|
|
Sean's Story Part 2
This photo is Sean only a few weeks old and finally able to be held by mom and dad.
Miracles do indeed happen. Sean was weaned off of the oscillating ventilator within one week of his surgery, and completely off of all mechanical ventilation on the 2 week anniversary of his surgery. The first time we were able to hold him was when he was 22 days old, the most incredible feeling of joy I have ever known. Granted, he still needed oxygen and would for the next 9 1/2 months, but being able to hold him and know that he was doing so very well was truly awesome.
Within a few weeks he was able to tolerate diluted breastmilk through a tube running from his nose to his stomach, and by the time he was 7 weeks old he was learning how to nurse and doing well with it. Then came the grand homecoming.... 1 day before his 2 month birthday (remember, he was still supposed to on a ventilator at this point it time!) we were able to bring our little bundle of immmense joy to his home with us.
Things went well for the next several weeks, though it was very difficult to put weight on Sean. The first month at home he only gained half a pound. When he was 3 1/2 months old he had one very bad night, vomiting all night long, we thought it was his first flu bug. Thankfully he had an appointment with the surgeon the next day anyway, and we decided to hospitalize Sean just in case he needed an IV for hydration. Over the next several hours Sean deteriorated, vomiting bile, abdomen tense and hard, and qutie tender to the touch. Within 36 hours he was one extremely sick baby, I was afraid we were going to lose him. The surgeon came in to check on him around midnight, and told me that he had to operate immediately to find out what was going on inside. Sean was in so much pain that they allowed me to carry him down to the OR in my arms, all of us knew that there was a chance this would be the last time I would ever hold my little boy.
During the rest of that oh so long night I prayed and cried, and finally the Lord allowed me to sleep.
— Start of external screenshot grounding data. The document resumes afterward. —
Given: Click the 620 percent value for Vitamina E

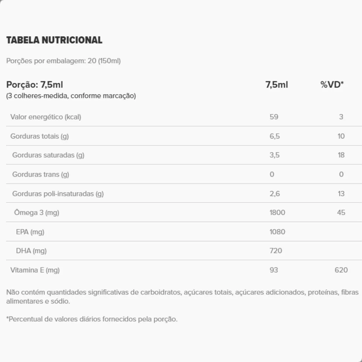Looking at the screenshot, I should 341,270.
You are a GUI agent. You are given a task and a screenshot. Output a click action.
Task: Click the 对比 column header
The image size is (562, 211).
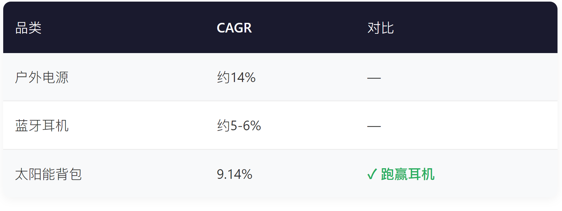pyautogui.click(x=380, y=28)
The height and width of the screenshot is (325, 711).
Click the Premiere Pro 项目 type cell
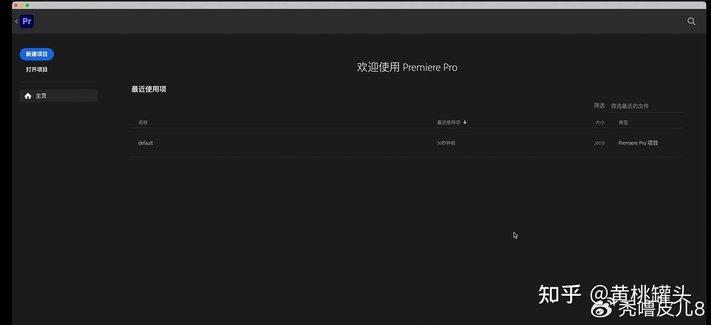point(638,143)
When the surgeon came to see me several hours later he told me that had he not operated when he did Sean would not have lived till morning. He found that Seans intestines had kinked up and a large portion had turned gangrene. As a result, he removed 40% of the small intestine, the ileo-cecal valve, and a couple inches of the large bowel. Sean was in PICU on a ventilator and heavy duty pain killers. Because he had such a large portion of his intestine removed, he had received an ileostomy, a place where poop came to the surface of his abdomen and emptied into a pouch.
Gradually he was weaned from the ventilator, and within 4 days was able to leave PICU and go to the regular pediatric floor. He weaned off of the morphine, and was started on pedialyte in very small doses via an ng tube, and did well with it for a day or so. Gradually though he began to be in pain, though it had been 2 days since morphine had been required. He again began to vomit bile, his abdomen was tender and swollen, and he was clearly in alot of pain. More x-rays were done, and once again we were informed that the surgeon was going to an exploratory laparotomy to find out what was going on in Seans tummy. Once inside, he found that a section of the large bowel had became quite inflamed and so removed several more inches of it. Once again Sean was placed on a ventilator in PICU, on strong pain killers, though this time he only remained in the unit for 3 days instead of 4.
This is Sean at 3 months old, shortly before he had his tummy
tucks
Once he was returned to the pediatric floor pedialyte feeds were re-established, and oh so gradually, very weak solutions of special formula were given to him through his ng tube. As a result of losing such a large portion of intestine, Sean would have difficulty absorbing nutrients from his food, thus the formula he would need had to be predigested. The week after his 2nd gut surgery (what we now laughingly call his 2nd tummy tuck) he again went to surgery, though this time it was planned, as he required the placement of a central line (an IV catheter that led directly to his heart). Through this it was anticipated that Sean would receive TPN ( IV nutrition) in addition to the ng tube feeds. TPN is a specially formulated fluid complete with protein, fats and sugar as well as vitamins and minerals. It was expected that he would need TPN for several months, but hopefully not on a very long term basis.